Así como había traído de Lisboa a Río de Janeiro los objetos preciosos que había logrado reunir, y luego había enviado otros, a su regreso a la metrópoli hizo lo mismo: tomó algunas de las joyas del Tesoro Real traídas en 1807, los lingotes de oro y diamantes depositados por particulares en las bóvedas del Banco del Brasil y más de sesenta millones de cruzados en monedas.

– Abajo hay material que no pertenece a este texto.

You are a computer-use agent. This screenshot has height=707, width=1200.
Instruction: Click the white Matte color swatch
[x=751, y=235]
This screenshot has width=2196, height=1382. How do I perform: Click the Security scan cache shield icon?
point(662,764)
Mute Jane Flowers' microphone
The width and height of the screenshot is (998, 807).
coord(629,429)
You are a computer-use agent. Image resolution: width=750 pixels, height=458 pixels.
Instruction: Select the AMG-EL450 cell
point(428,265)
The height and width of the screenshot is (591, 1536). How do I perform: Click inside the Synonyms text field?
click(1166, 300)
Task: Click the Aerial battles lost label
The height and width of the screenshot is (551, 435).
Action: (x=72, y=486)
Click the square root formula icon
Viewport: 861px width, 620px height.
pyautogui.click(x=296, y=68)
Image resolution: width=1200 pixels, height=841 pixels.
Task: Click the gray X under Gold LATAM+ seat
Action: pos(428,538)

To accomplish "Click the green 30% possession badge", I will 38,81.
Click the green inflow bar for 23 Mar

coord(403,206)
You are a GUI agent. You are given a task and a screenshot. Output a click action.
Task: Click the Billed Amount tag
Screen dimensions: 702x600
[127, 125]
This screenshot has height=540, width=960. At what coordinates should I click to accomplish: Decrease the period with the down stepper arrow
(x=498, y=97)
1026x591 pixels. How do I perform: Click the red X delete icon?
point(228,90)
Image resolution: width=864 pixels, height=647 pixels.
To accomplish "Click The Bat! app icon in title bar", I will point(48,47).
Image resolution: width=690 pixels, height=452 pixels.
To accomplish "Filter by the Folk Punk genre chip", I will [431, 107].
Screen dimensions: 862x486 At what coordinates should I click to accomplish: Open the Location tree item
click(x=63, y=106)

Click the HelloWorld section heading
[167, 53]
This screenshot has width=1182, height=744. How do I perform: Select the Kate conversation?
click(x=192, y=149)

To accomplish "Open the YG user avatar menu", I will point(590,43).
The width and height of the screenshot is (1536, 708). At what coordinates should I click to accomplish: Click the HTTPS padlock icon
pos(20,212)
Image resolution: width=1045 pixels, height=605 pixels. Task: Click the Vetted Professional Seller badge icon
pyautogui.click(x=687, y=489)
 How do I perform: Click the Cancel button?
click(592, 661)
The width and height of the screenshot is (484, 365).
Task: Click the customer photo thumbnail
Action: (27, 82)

El hijo, aunque pudiera, no se habría opuesto a aquel desfalco: lo que D. Pedro quería era ver a su padre detrás de él, costase lo que costase.

El regreso a la patria

El miedo al mar lleva al rey a querer hacer escala. Navegarían por la costa hasta Salvador, la capital de Bahía, pararían allí y solo entonces zarparían hacia alta mar. El rey tiene todas las excusas para retrasar el viaje. Sin embargo, lo disuaden. Lo convencen de que lo mejor sería dirigirse a las Azores ahora, hacer escala allí y enviar un enviado a Lisboa para observar el ambiente en la capital y traer noticias. Y así es. Llegan a las Azores el 23 de junio, dos meses después de su partida, pero las condiciones meteorológicas frustran sus planes: el viento empuja los barcos en otra dirección y tienen que continuar su viaje.

[…]

Dos días antes de la esperada llegada de D. João VI, la noticia llegó a Lisboa, traída por barcos desde Brasil, y la capital estaba en ascuas. A las 5:00 a. m. del 3 de julio, la escuadra real fue avistada frente a la costa portuguesa. Y a las 11:00 a. m., fondeó en Junqueira, con los barcos alineados frente al edificio de la Cordoaria. El viaje había durado sesenta y ocho días.